Федин уже тогда был секретарем Союза писателей, так что дачу ему отстроили быстро – уже к зиме. Федин созвал писателей на новоселье. На почетном месте сидел Пастернак. Гости были сановитые – редколлегия «Нового мира», в которую входил и Федин; Вишневский – главный редактор «Знамени», в пятьдесят втором – законченный литсановник апоплексического сложения, вставлявший в речь флотские словечки и ругательства. Когда уже порядочно клюкнули, Вишневский встал и провозгласил тост за будущее настоящего советского поэта Пастернака.
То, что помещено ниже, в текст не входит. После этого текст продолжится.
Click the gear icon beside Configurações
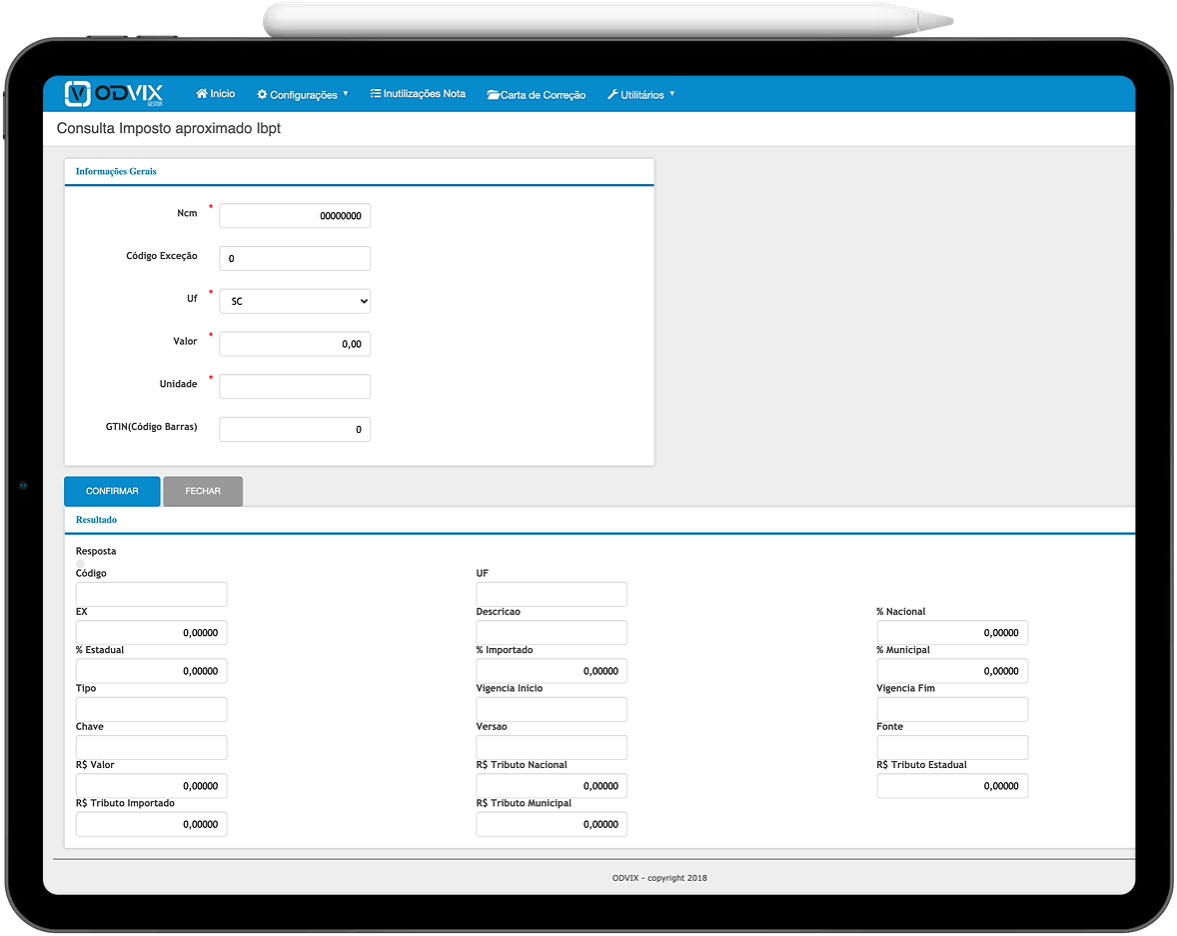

Он подчеркнул – «советского». Пастернак меланхолично поковыривал вилкой салат и так же меланхолично протянул: «Все-еволод, идите в п…ду».
В первый момент никто ничего не понял. Вишневский замер квадратным изваянием с рюмкой в руке. Пастернак, не отрываясь от своего занятия, внятно повторил для тугоухих: «В п…ду!»
Вышел скандал, его как-то замяли, Федин всех примирил. Слухи о пастернаковской эскападе распространились широко – нам описываемый эпизод известен из дневниковой записи А. Гладкова, которому о нем рассказал присутствовавший при сем Паустовский. По свидетельству Андрея Вознесенского, Борис Леонидович не матерился никогда – единственный раз произнес при нем эвфемизм «слово из трех букв», и то цитируя высказывание Фета. Пастернак, конечно, любил эпатаж, обожал удивлять – но чтобы вот так… История эта говорит о Пастернаке больше, чем кажется.
В первые годы оттепели он не будет в числе пылких разоблачителей, почти ничего не напишет о Сталине. Но не следует забывать, что роман написан в последние сталинские годы, автор широко давал его читать и не только не остерегал читателей от распространения рукописи, но всячески призывал к нему. Пастернак времен работы над романом идеально соответствует самому себе: все его творчество и поведение в тридцатые было апофеозом насилия над собой – в конце сороковых и начале пятидесятых он перестал стесняться чего бы то ни было. Сохранились свидетельства его смелости, граничившей с юродством.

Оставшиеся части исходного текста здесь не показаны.